Starting with the fungal angle, the Swedish Chalmers University of Technology has announced a definitive mapping of the metabolism of yeast cells, a project that took more than four years. The researchers involved chose yeast because it offers several distinct advantages as a production host—it is a fast-growing protein producer which is easy to manipulate, and which offers human-like structures that respond well to laboratory manipulation.
The production of proteins in yeast cells involves more than 100 processes and over 200 enzymes, hence the four-year process to create the comprehensive model. Yeast is currently used in the production of insulin, as well as a therapeutic human papillomavirus vaccine that may reverse cancerous infections, but using it to manufacture protein therapies for cancer, Alzheimer’s or multiple sclerosis has proven far more challenging. Antibodies to these diseases are currently being produced in a factory that uses Chinese hamster ovary (CHO) cells as the host, a process that is extremely limited and expensive. These bioreactors are associated with both low yield and solubility problems, making their output of limited use.
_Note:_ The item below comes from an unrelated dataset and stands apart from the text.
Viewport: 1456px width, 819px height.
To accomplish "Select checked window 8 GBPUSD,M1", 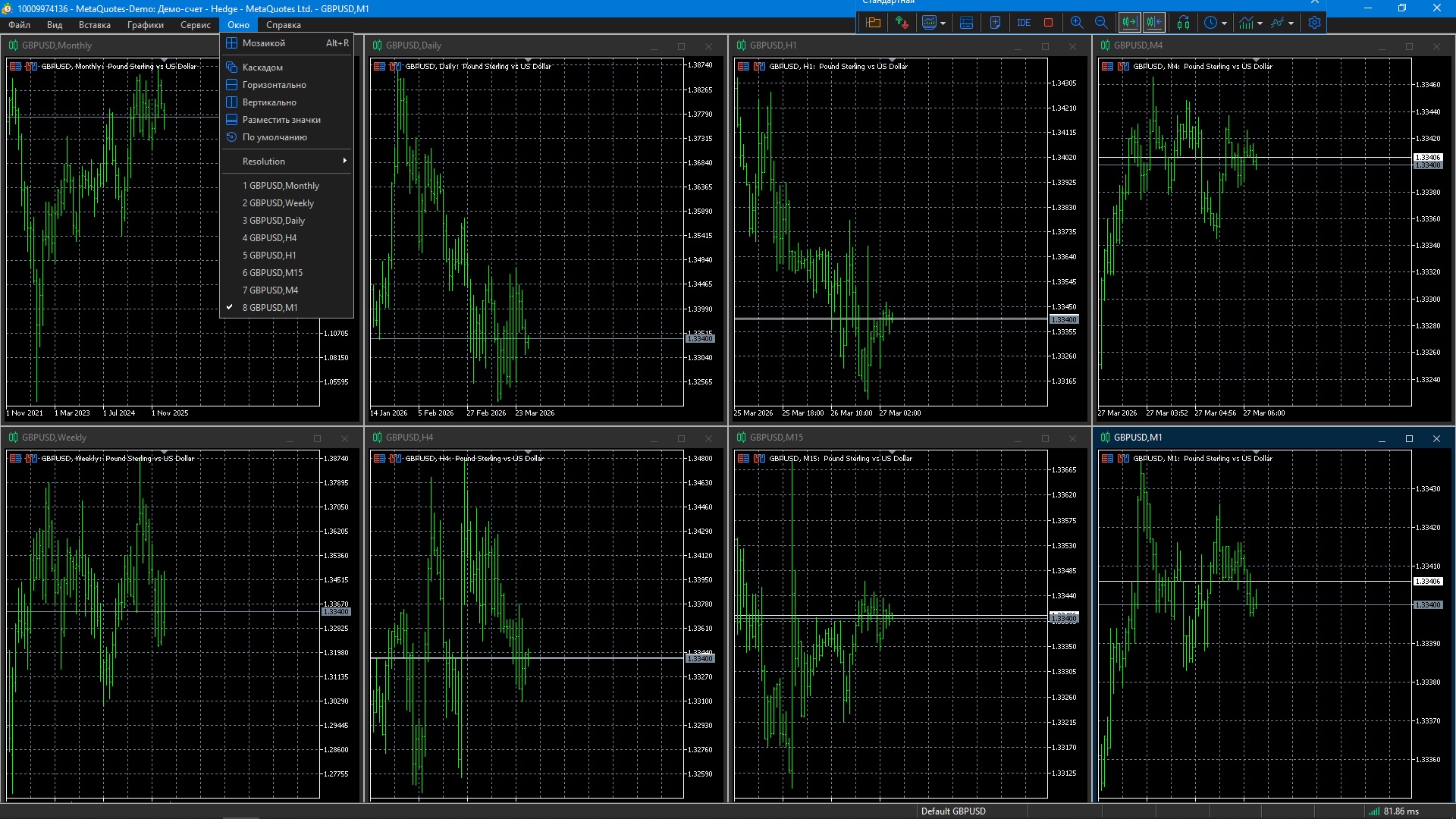I will tap(270, 308).
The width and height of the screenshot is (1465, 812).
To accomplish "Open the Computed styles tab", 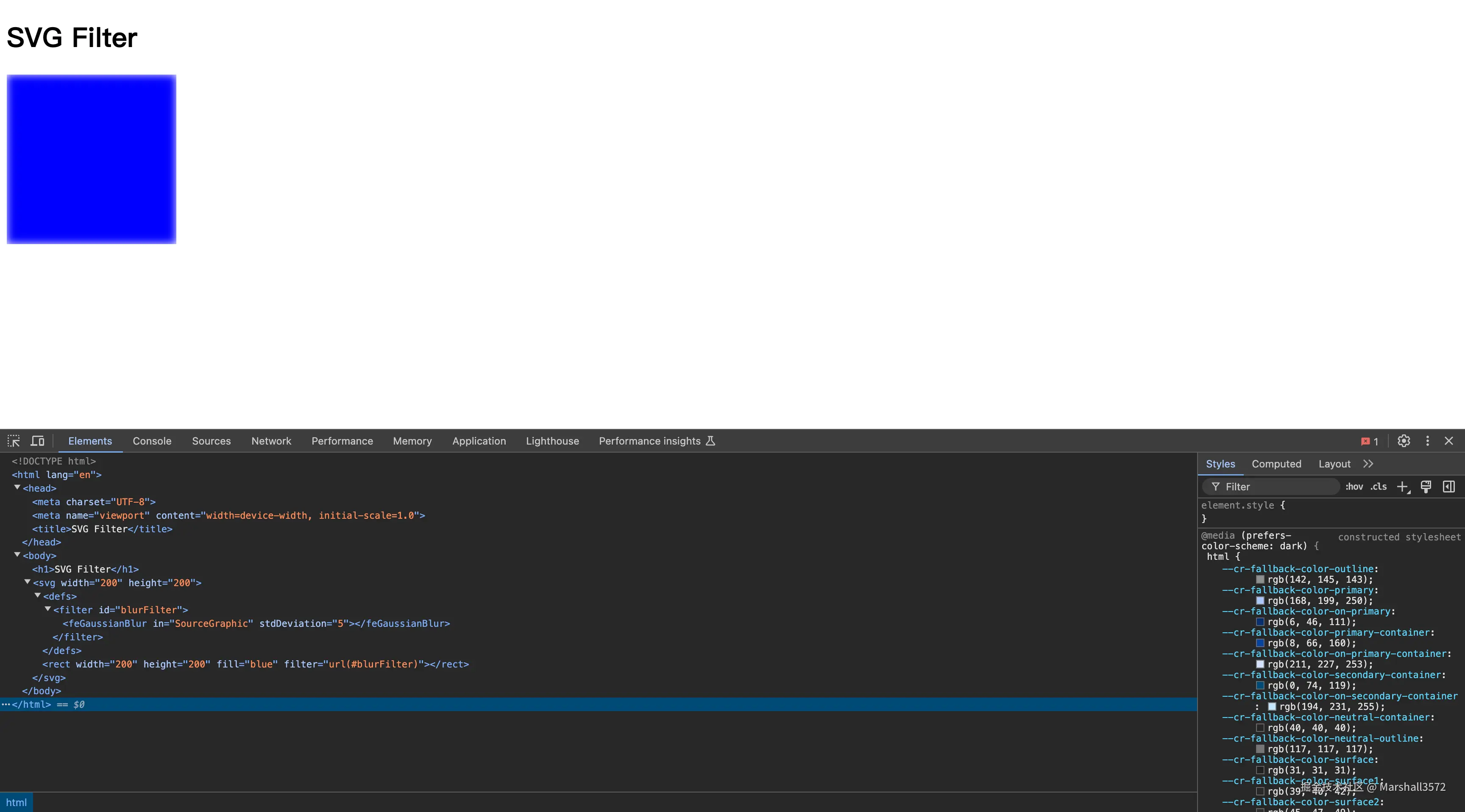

“Yeast is a superb modeling system. Almost everything in yeast is also found in humans. If we can get yeast cells to do the same thing [as CHOs], it will be significantly cheaper—perhaps 10 percent of what it costs today. Our vision is to eventually be able to mass-produce and supply the entire world with therapies that are too expensive for many countries today,” says Jens Nielsen, professor of systems biology at Chalmers University.
By studying yeast’s process step-by-step, the scientists also found mechanisms that can potentially make the process more efficient—and open doors to produce targeted antibodies in quantities that can really change the field of protein-based therapy.
Meanwhile, the Centre for Process Innovation (CPI), the UK’s technology innovation provider for process manufacturing, has been focused on creating therapeutic biologics in transgenic animals. Also recognizing the disadvantages of CHOs, they have been exploring options for other natural biological systems for protein exploration. Working in partnership with the University of Edinburgh’s Roslin Institute, researchers have worked with a line of genetically modified chickens able to express different recombinant proteins in their egg whites.
The Roslin Institute successfully created a transgenic chicken that expresses the CSF1-Fc protein—a protein that was subsequently found to markedly improve the immune system of pigs—in its egg white. The partnership will explore the ability to take egg white containing CSF1-Fc to determine the possibility for scaling the production to a level to be clinically useful in drug development.
According to their press release, the collaborators aim to demonstrate an economically viable and scalable downstream process to isolate this therapeutic protein in egg whites. Should the process prove viable and scalable, says CPI’s Natasha Lethbridge, “the next stage will be for Roslin Technologies to commercialize this protein for the reagents market.”
The implications for a faster, more efficient means of therapeutic protein development, whether through yeast or transgenic chickens, has the potential to fundamentally change biologic manufacturing. While the pharmaceutical process may take five to 10 years to bring something to market, the money-making potential for faster and more efficient commercial applications suggests that these breakthroughs will be welcome across the industry.